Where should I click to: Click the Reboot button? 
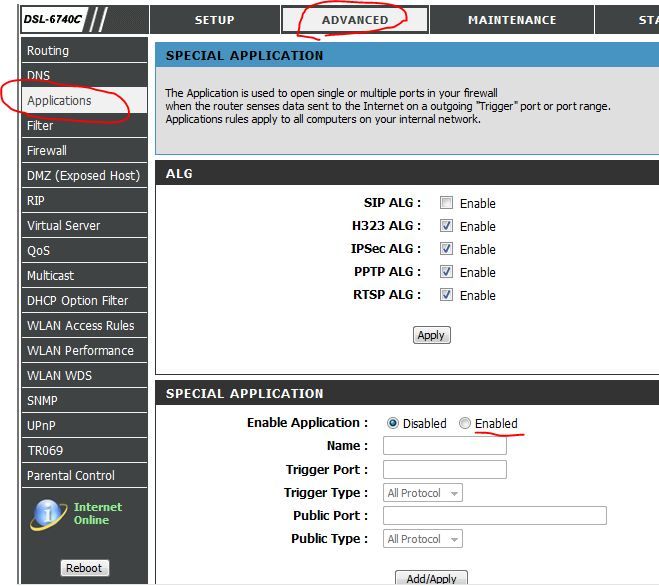(x=84, y=568)
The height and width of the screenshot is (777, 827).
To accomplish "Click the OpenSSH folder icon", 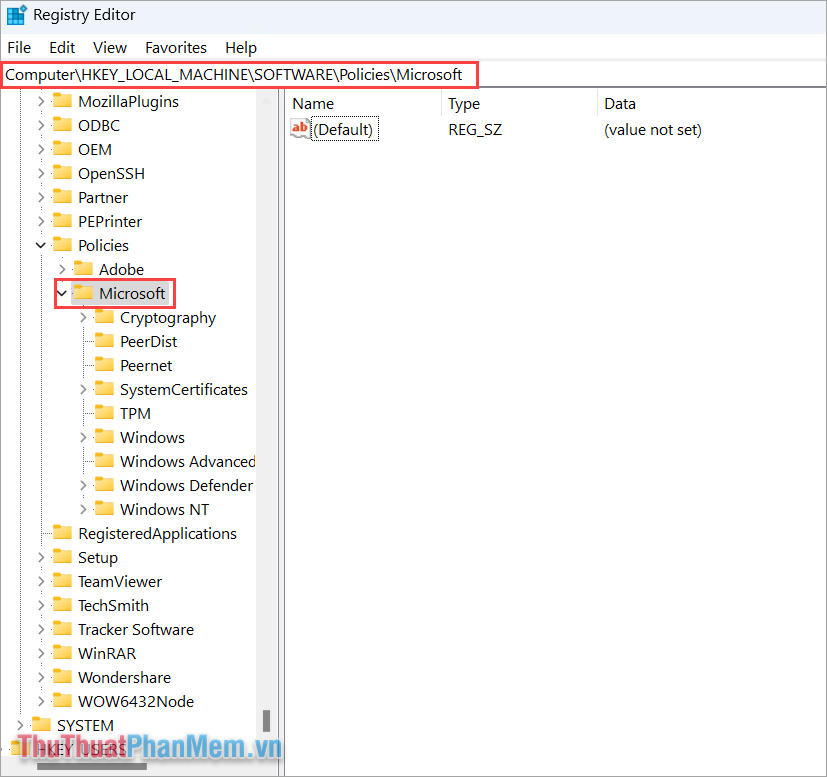I will (61, 173).
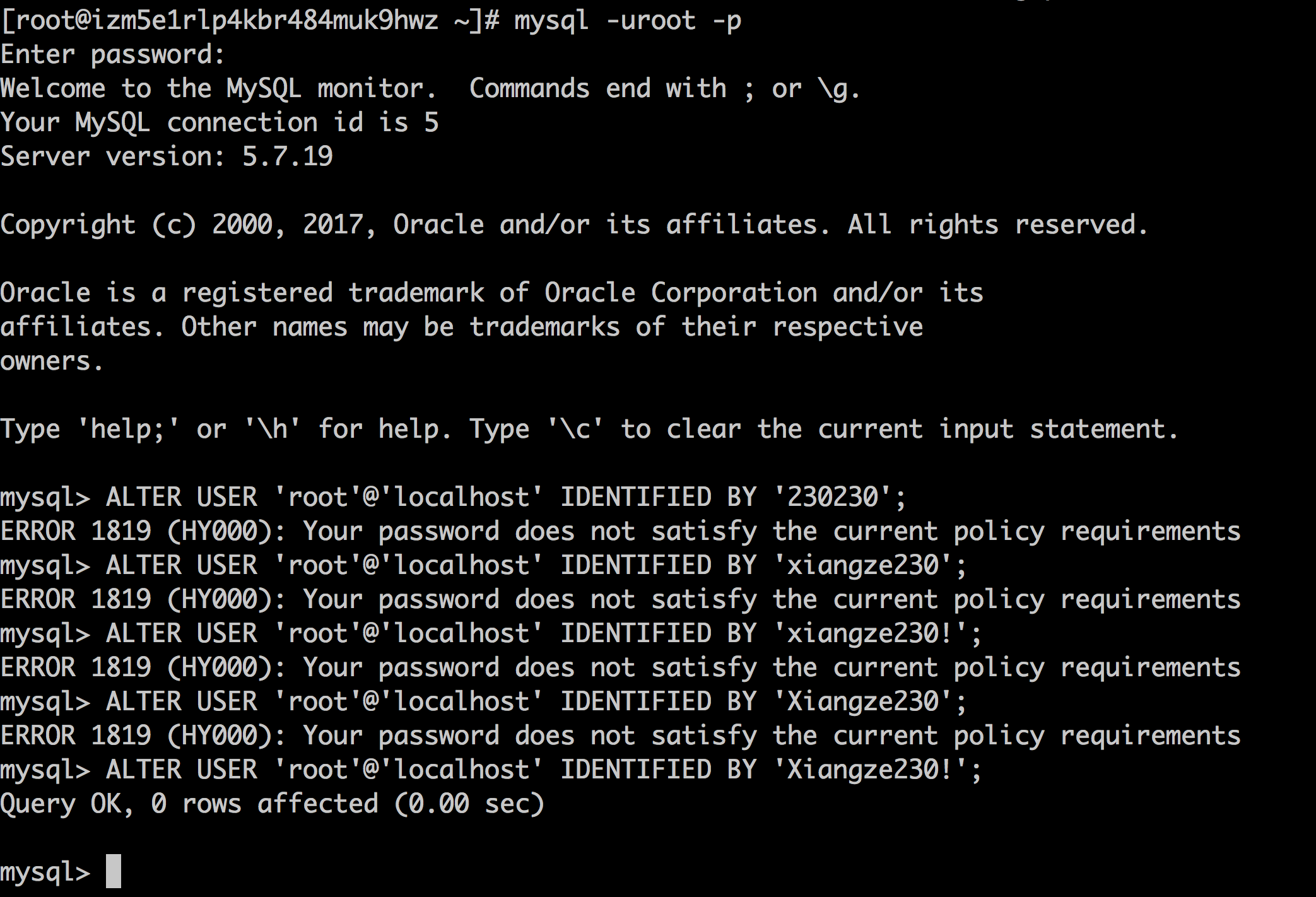Click the lowercase password 'xiangze230' without exclamation
This screenshot has width=1316, height=897.
[x=862, y=565]
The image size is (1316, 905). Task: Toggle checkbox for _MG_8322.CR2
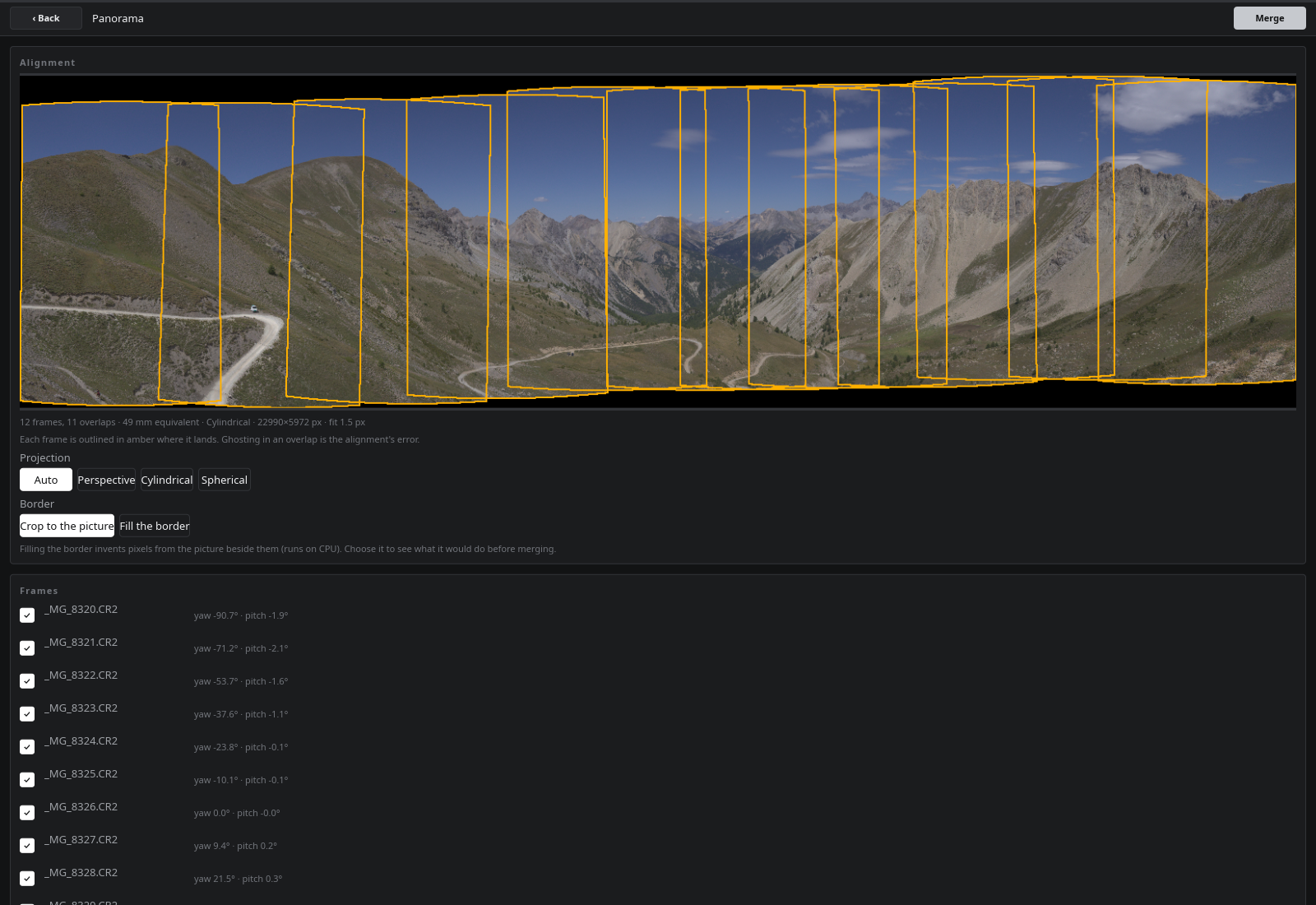(27, 681)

■ WHAT IS ASKED
Copy out the records word for word, from the line containing "The image size" through the end of the records. Leave the pictures out.

■ IN RESPONSE
The image size is (1316, 905). Task: Toggle checkbox for _MG_8322.CR2
(27, 681)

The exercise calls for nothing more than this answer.